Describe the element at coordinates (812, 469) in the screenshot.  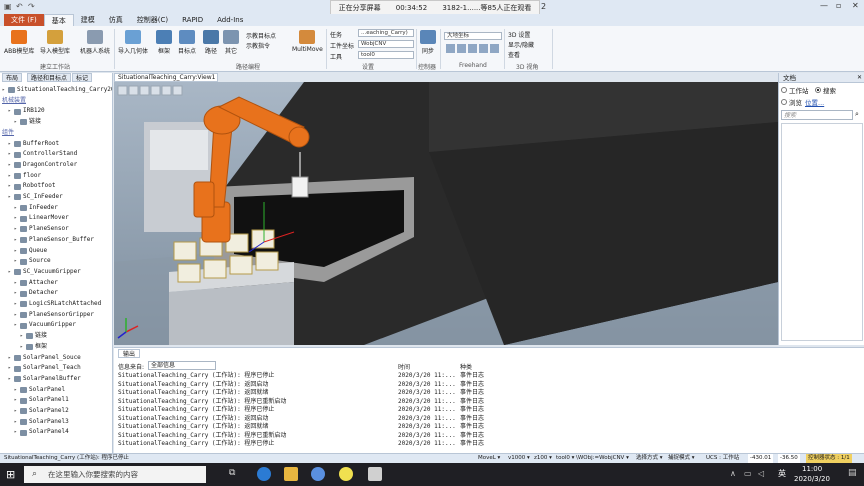
I see `clock-time: 11:00` at that location.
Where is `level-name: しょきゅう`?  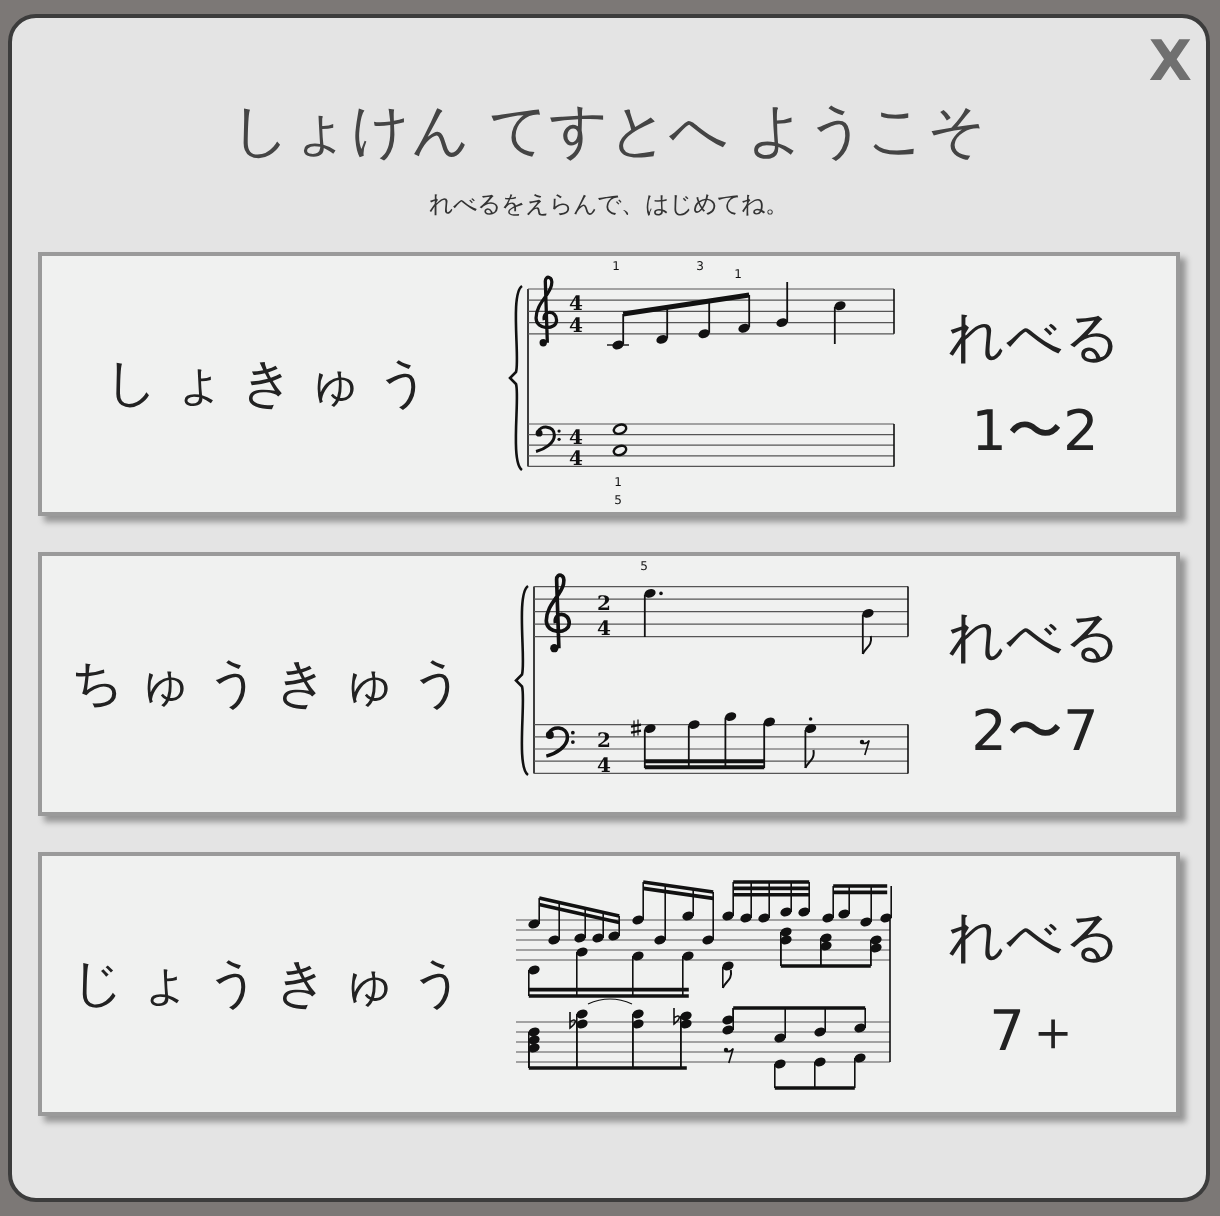
level-name: しょきゅう is located at coordinates (275, 384).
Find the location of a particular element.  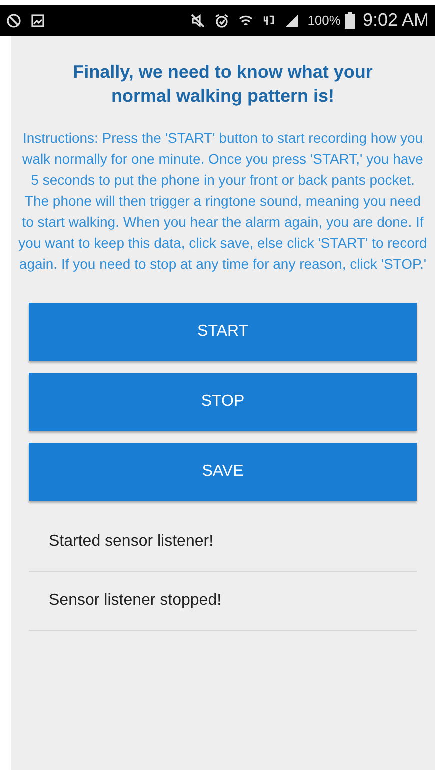

action-button: START is located at coordinates (223, 332).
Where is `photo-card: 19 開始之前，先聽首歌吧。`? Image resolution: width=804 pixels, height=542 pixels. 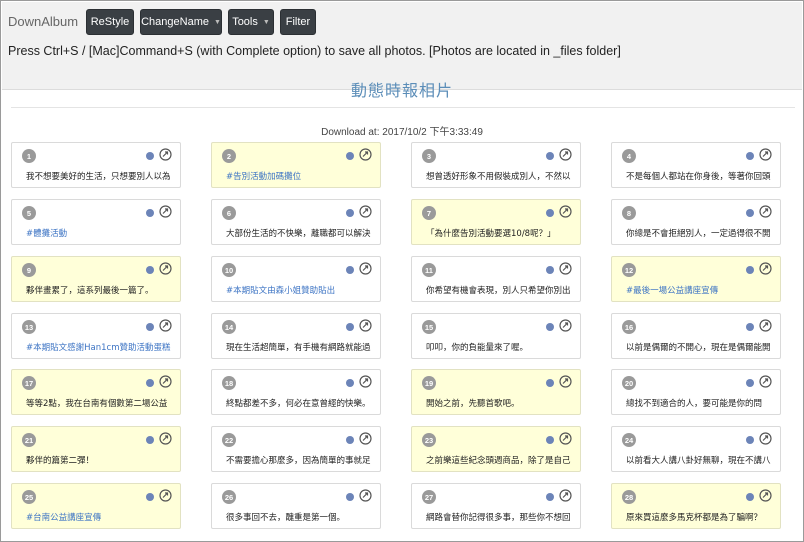
photo-card: 19 開始之前，先聽首歌吧。 is located at coordinates (496, 392).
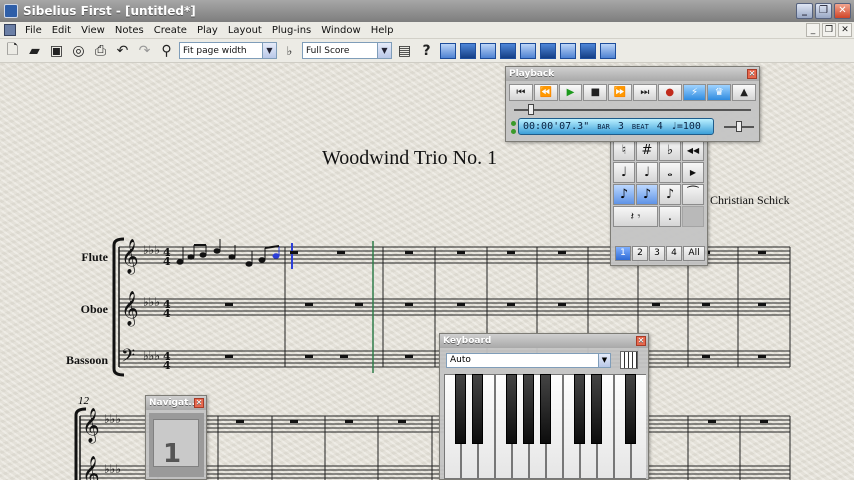  Describe the element at coordinates (608, 50) in the screenshot. I see `panel-toggle-icon` at that location.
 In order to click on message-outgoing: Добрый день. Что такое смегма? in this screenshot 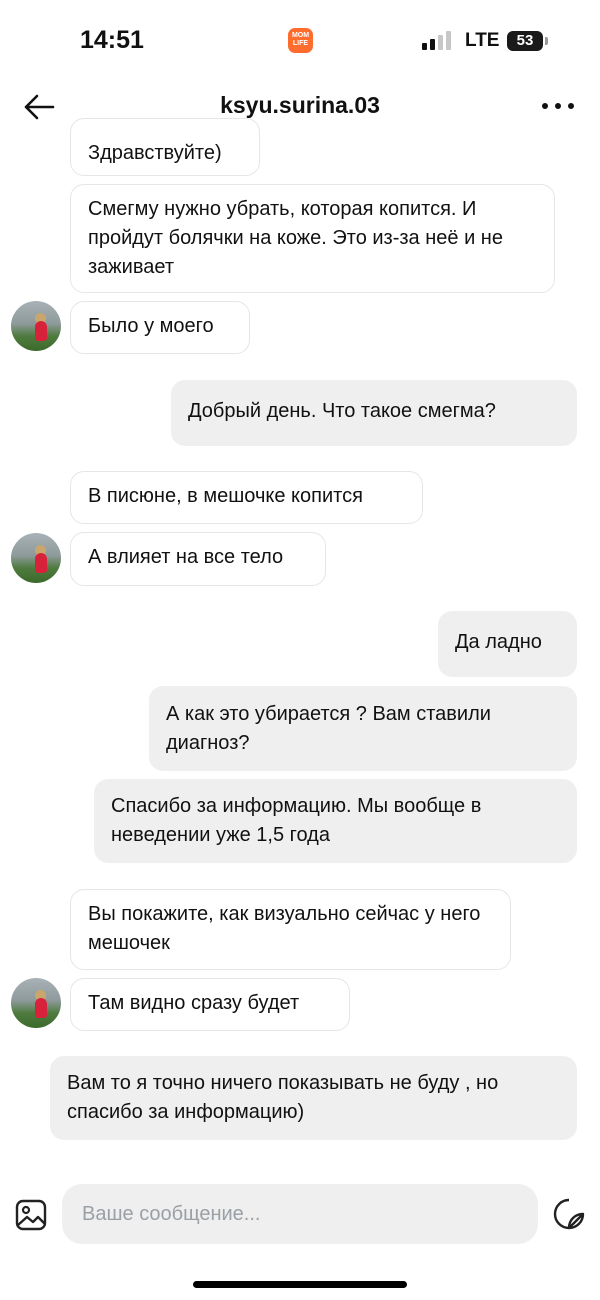, I will do `click(374, 413)`.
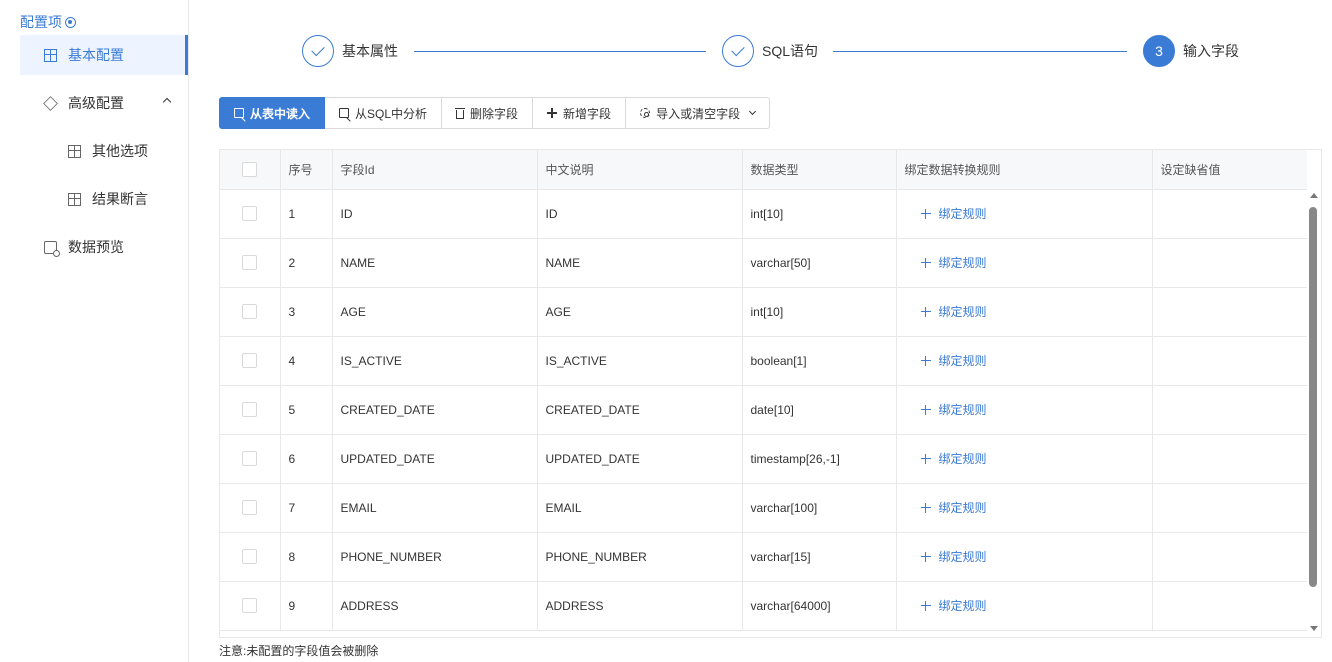 This screenshot has height=662, width=1332. What do you see at coordinates (820, 263) in the screenshot?
I see `cell-data-type: varchar[50]` at bounding box center [820, 263].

PROBLEM REQUIREMENTS
Copy the records above exactly, from the line with "pixels, height=542 pixels." to the line with "Describe the element at coordinates (608, 50)", leaving out the pictures.

RESPONSE BOX
Where is `photo-card: 19 開始之前，先聽首歌吧。`? Image resolution: width=804 pixels, height=542 pixels. 
photo-card: 19 開始之前，先聽首歌吧。 is located at coordinates (496, 392).
  Describe the element at coordinates (608, 50) in the screenshot. I see `panel-toggle-icon` at that location.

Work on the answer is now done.